Class to represent the object

public class MyObject
{
    public string Id { get; set; }
    public string Name { get; set; }
}

Code to retrieve from appsettings.json

Configuration.GetSection("my_section:objs").Get<List<MyObject>>();

2 Comments

Thank you! This works for me. Previously tried simply getvalue and it was null
This is super helpful @Rodrigo. What would the syntax look like to pick out an object having a specific id? Such as the one having "id":"2" ?
12

For integers I found the following way quicker.

First of all create a appSettings key with integer values separated by commas in your app.config.

<add key="myIntArray" value="1,2,3,4" />

Then split and convert the values into int array by using LINQ

int[] myIntArray =  ConfigurationManager.AppSettings["myIntArray"].Split(',').Select(n => Convert.ToInt32(n)).ToArray();

Comments

12

For strings it is easy, simply add the following to your web.config file:

<add key="myStringArray" value="fred,Jim,Alan" />

and then you can retrieve the value into an array as follows:

var myArray = ConfigurationManager.AppSettings["myStringArray"].Split(',');

2 Comments

Did you mean [...] around "MyStringArray", not (...), or am I missing something?
It should be var myArray = ConfigurationManager.AppSettings["MyStringArray"].Split(',');
12

This may be what you are looking for:

appsettings storing the key NoLongerMaintained with an array of strings

{
  "Logging": {
    "LogLevel": {
      "Default": "Information",
      "Microsoft.AspNetCore": "Warning"
    }
  },
  "AllowedHosts": "*",
  "NoLongerMaintained": ["BCD",
    "DDP",
    "DHF",
    "DHW",
    "DSG",
    "DTH",
    "SCH"]
}

Then you may retrieve it as an array string[] using

var NoLongerMaintained = _config.GetSection("NoLongerMaintained").Get<string[]>();

Comments

7

You may also consider using custom configuration section/Collection for this purpose.
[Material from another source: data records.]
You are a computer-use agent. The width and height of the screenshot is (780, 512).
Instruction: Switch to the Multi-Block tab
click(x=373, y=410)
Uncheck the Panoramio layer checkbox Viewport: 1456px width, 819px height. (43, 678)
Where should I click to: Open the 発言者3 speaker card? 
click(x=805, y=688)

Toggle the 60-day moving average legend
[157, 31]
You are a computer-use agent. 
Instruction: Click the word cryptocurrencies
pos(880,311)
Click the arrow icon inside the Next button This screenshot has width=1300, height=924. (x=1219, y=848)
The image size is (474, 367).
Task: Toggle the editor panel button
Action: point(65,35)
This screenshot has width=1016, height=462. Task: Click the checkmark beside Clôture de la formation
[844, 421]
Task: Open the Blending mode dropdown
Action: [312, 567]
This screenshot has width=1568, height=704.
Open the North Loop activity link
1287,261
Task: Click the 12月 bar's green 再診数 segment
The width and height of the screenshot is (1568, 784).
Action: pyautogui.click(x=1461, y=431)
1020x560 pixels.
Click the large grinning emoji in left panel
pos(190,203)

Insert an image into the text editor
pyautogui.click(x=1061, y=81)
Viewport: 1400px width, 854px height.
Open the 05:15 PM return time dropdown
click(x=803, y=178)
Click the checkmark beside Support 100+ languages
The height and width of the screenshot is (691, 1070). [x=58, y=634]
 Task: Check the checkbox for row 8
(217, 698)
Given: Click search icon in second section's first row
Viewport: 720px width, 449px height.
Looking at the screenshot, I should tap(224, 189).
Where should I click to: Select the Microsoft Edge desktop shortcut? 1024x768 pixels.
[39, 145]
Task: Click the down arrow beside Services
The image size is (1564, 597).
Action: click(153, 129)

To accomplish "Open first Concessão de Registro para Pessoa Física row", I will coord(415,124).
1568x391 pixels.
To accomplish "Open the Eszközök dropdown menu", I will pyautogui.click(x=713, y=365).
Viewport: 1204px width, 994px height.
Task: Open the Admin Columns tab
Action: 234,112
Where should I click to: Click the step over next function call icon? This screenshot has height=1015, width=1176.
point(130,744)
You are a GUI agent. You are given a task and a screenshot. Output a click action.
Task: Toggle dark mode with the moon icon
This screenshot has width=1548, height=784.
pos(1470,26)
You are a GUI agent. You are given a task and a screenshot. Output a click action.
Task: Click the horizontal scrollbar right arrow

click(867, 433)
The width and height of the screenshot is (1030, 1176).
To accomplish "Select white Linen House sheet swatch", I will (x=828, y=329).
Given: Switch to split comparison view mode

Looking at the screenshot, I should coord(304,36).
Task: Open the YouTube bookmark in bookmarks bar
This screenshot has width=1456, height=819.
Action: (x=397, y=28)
Here is a sample:

<configSections>
    <section name="configSection" type="YourApp.ConfigSection, YourApp"/>
</configSections>

<configSection xmlns="urn:YourApp">
  <stringItems>
    <item value="String Value"/>
  </stringItems>
</configSection>

You can also check on this excellent Visual Studio add-in that allows you to graphically design .NET Configuration Sections and automatically generates all the required code and a schema definition (XSD) for them.